Только что Саня изображал дискобола на пустом постаменте против правительственного дома на Терещенковской улице (в плавках все-таки), объявив прибывшим милиционерам, что он репетирует композицию для дружественного нашему строю греческого скульптора Мирона, борца против черных полковников. Дочь генерала, из зрителей художественной акции, сраженная совершенной фигурой Тихонова и его знакомством с греческим скульптором-антифашистом, предложила ему дружбу, но он сказал, что сегодня дружить не будет, поскольку отбой у ватерполистов молодежной сборной страны, съехавшихся в Киев для тренировок и размещенных в огромном номере гостиницы «Театральная», был в одиннадцать, однако завтра готов идти с ней сразу к родителям. И пошел.
Генерал был небольшого роста, без фуражки, но в форме. И хотя претендент на руку дочери с уголовным ежиком ему не глянулся, Саша исправно делал «равнение налево, равнение направо», улыбаясь без подобострастия и сверкая железной фиксой, пока отец невесты нервно ходил по большой с тремя (тогда) телевизорами квартире в пассаже на Крещатике.
Вечером Тихонов шел вдоль лежбища молодых ватерполистов и выкрикивал: «Женюсь! Телевизор в каждой комнате, ремонт родного барака в Коломягах, всем друзьям единовременное пособие, никакого хамства под воротами противника». (Правда, похоже на Ленина?)
На следующий день после того, как его удалили из воды за грубость, он сел на бортик бассейна рядом со мной, дожидающимся своей очереди постоять в контрольной игре в воротах, и сказал:
– Слушай! Зачем мне телевизор в каждой комнате? И генерал. Дом в Коломягах и так хорош. Сел на трамвай, и через полчаса на Литейном. Приезжай в Питер! Поступишь в Ленинградский университет на журналистику. Нам в университетский «Буревестник» нужен вратарь. ГВ поможет.
– Правда, приезжай! – подтвердил Игорь Лужковский – один из самых быстрых спринтеров страны, мягкий питерский интеллигент, сын учительницы русской литературы, тоже, на мою счастливую судьбу, сидевший на бортике в ожидании замены. – Можешь летом пожить в комнате у мамы Жени на Мойке, пока она на даче. Будешь соседом Пушкина наискосок.

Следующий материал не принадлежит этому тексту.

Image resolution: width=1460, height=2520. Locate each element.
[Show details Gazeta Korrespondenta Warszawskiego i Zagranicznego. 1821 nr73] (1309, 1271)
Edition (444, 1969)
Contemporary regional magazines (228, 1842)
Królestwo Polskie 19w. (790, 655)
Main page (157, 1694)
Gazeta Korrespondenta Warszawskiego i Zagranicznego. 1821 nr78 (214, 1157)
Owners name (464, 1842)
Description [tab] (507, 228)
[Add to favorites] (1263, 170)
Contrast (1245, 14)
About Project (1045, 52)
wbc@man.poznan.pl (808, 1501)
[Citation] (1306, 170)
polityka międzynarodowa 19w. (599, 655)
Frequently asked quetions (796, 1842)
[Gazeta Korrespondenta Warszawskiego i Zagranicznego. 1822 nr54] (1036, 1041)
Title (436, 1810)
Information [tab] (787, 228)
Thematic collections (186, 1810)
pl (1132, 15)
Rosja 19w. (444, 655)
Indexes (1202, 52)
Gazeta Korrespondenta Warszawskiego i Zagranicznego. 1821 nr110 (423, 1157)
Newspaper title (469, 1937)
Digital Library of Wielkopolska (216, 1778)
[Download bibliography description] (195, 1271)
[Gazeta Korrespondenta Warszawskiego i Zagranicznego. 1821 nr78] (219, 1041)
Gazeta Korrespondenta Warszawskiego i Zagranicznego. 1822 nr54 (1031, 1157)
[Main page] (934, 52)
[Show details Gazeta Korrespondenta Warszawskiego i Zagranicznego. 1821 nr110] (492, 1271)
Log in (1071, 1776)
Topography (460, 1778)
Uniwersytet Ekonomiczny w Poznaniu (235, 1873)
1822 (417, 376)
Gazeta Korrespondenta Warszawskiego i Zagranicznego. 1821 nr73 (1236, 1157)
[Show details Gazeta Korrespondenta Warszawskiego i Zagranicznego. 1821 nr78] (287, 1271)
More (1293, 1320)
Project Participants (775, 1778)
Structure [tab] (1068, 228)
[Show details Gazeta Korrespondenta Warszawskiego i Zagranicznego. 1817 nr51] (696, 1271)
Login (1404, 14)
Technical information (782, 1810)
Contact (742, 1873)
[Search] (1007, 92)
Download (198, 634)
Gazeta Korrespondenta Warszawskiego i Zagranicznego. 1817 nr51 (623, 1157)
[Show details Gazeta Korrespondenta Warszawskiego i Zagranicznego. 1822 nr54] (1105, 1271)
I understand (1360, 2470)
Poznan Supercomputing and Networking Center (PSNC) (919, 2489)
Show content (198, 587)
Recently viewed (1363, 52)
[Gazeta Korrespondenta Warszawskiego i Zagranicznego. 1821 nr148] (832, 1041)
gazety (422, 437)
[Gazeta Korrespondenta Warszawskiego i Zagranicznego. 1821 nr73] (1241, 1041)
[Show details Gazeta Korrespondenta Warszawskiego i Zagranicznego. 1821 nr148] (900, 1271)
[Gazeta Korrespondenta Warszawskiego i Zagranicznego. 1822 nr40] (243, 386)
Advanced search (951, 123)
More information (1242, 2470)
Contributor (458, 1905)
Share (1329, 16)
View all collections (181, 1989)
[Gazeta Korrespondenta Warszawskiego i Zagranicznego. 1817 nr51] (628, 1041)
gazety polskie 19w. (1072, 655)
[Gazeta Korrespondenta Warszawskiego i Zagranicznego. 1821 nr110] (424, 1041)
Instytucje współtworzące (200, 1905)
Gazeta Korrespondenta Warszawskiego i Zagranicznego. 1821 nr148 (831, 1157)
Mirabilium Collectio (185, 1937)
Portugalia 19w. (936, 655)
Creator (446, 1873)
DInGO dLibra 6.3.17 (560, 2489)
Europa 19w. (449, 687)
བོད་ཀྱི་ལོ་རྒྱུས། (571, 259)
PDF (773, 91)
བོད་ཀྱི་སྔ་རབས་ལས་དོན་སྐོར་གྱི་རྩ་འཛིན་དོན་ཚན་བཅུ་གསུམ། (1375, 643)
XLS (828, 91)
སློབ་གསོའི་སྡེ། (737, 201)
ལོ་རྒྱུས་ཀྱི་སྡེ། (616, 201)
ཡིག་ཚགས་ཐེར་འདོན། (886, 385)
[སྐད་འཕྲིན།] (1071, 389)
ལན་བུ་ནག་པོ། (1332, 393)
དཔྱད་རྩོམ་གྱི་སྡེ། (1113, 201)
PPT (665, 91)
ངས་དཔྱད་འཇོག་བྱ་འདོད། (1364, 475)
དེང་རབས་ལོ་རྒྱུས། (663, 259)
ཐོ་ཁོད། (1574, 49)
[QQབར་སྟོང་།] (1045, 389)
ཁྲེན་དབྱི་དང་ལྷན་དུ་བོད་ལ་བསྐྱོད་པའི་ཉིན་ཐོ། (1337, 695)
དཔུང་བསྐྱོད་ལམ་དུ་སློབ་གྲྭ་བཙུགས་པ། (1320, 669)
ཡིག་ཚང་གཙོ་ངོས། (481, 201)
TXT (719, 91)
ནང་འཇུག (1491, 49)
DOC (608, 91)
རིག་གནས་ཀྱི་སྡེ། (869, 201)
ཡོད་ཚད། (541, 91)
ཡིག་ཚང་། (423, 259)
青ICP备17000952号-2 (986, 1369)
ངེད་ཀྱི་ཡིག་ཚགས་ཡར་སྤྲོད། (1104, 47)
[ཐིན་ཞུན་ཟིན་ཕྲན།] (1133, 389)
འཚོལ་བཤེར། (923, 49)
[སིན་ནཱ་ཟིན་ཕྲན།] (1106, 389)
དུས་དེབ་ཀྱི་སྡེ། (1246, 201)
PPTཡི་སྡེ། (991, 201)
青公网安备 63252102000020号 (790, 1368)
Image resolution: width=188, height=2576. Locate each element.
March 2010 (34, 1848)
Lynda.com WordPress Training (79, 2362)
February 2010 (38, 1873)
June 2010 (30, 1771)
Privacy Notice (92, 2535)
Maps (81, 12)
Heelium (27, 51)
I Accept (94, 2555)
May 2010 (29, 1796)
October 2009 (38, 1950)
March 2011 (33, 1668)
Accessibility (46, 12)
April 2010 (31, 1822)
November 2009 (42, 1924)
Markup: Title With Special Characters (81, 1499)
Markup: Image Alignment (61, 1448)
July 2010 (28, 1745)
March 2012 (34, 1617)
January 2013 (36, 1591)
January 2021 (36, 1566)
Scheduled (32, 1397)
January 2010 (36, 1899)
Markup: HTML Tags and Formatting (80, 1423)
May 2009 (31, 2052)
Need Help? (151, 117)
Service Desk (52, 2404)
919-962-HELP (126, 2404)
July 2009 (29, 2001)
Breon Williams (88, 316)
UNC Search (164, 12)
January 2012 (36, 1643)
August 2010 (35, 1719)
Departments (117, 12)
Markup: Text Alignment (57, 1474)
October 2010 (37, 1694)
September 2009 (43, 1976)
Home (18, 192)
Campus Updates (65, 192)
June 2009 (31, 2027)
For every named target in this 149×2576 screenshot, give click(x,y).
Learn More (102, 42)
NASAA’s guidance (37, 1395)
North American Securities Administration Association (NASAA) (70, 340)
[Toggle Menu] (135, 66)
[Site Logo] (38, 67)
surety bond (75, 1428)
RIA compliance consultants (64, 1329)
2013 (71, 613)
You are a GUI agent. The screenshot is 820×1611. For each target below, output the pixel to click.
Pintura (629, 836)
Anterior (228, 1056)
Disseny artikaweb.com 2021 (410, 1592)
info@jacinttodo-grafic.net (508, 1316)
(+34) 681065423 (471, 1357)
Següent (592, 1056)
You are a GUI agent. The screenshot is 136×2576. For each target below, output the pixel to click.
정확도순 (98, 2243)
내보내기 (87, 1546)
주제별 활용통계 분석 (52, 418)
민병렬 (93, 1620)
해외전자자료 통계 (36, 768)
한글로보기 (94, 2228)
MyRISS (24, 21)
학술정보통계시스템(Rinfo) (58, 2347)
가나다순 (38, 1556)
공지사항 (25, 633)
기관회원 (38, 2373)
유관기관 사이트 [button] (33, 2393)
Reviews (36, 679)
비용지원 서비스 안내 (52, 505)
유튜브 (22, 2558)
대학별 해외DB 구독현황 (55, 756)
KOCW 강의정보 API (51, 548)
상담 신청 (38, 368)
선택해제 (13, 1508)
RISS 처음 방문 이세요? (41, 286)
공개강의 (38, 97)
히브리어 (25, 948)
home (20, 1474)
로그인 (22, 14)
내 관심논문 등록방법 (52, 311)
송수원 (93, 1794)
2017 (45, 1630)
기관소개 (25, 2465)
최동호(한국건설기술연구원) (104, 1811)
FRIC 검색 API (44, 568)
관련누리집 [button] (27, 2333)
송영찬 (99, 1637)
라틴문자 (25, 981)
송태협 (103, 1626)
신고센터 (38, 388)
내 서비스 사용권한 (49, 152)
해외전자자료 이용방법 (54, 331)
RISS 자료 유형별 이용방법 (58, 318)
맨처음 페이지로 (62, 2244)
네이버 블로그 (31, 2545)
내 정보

(И Александра Сергеевича, и хранителя его дома Нину Ивановну Попову они, не зная того, подарили в друзья тогда на все годы жизни.)
Случай – сводник. Случай – шанс. Случай – плод жизни, одно из удачных ее достижений. Поди рассмотри его, определи его роль в твоей судьбе. Потом, спустя годы, понимаешь: не случись – и все пошло бы неведомым путем. Иные друзья, дети, профессия… И ничего, что составляет тебя теперь, не было бы.
Они предложили мне мою жизнь, и, хотя тогда мне не дано было ее предугадать, я кивнул.
– Давай! – сказал Игорь. – Физкультурное образование у тебя есть, получишь еще и гуманитарное. Будешь гармонической личностью, как Тихонов. ГВ поможет.
Не каждый шаг – поступок. Чаще поступком оказывается путь, по которому идешь. Тысячи шагов. Но первый отличается от остальных выбором. И хотя кажущееся отсутствие выбора – проблема твоей судьбы, она – не приговор, а предложение, которое тебе сделала жизнь.
– Не судьба! – ухмыльнулся Собакин, когда двери трамвая закрылись перед нашим носом, хотя он еще долго стоял на остановке, ожидая зеленого света. – Кто-то придал фатальное звучание этой бессмысленной народной мудрости, освобождающей тебя от усилий выбора. Пошли пешком! – сказал Собакин. – Отказ от судьбы – это тоже судьба.
И мы пошли.
А я поехал в Питер. В надежде на себя и на таинственную ГВ.
Но больше я надеялся на Тихонова. Неудивительно. Он обладал, как сказал бы Ленин, которого он мне один раз напомнил, нечеловеческим магнетизмом. Выходец из рабочего барака в пригородных когда-то Коломягах, он окончил Институт физкультуры имени Лесгафта и истфак Ленинградского университета, играл в основном составе ватерпольной «Балтики» в высшей лиге, плавал по мировым океанам старшим помощником на судах Балтийского пароходства, учил плаванию своих профессоров и, наконец, возглавил Школу спортивного мастерства на Каменном острове, которую видный ленинградский самбист вскоре присмотрел для людей, которых знал лучше, чем Тихонова. И Александр Иванович отправился тренировать женскую ватерпольную команду и судить ватерпольные чемпионаты. Судил (ватерполо), рядил, выживал.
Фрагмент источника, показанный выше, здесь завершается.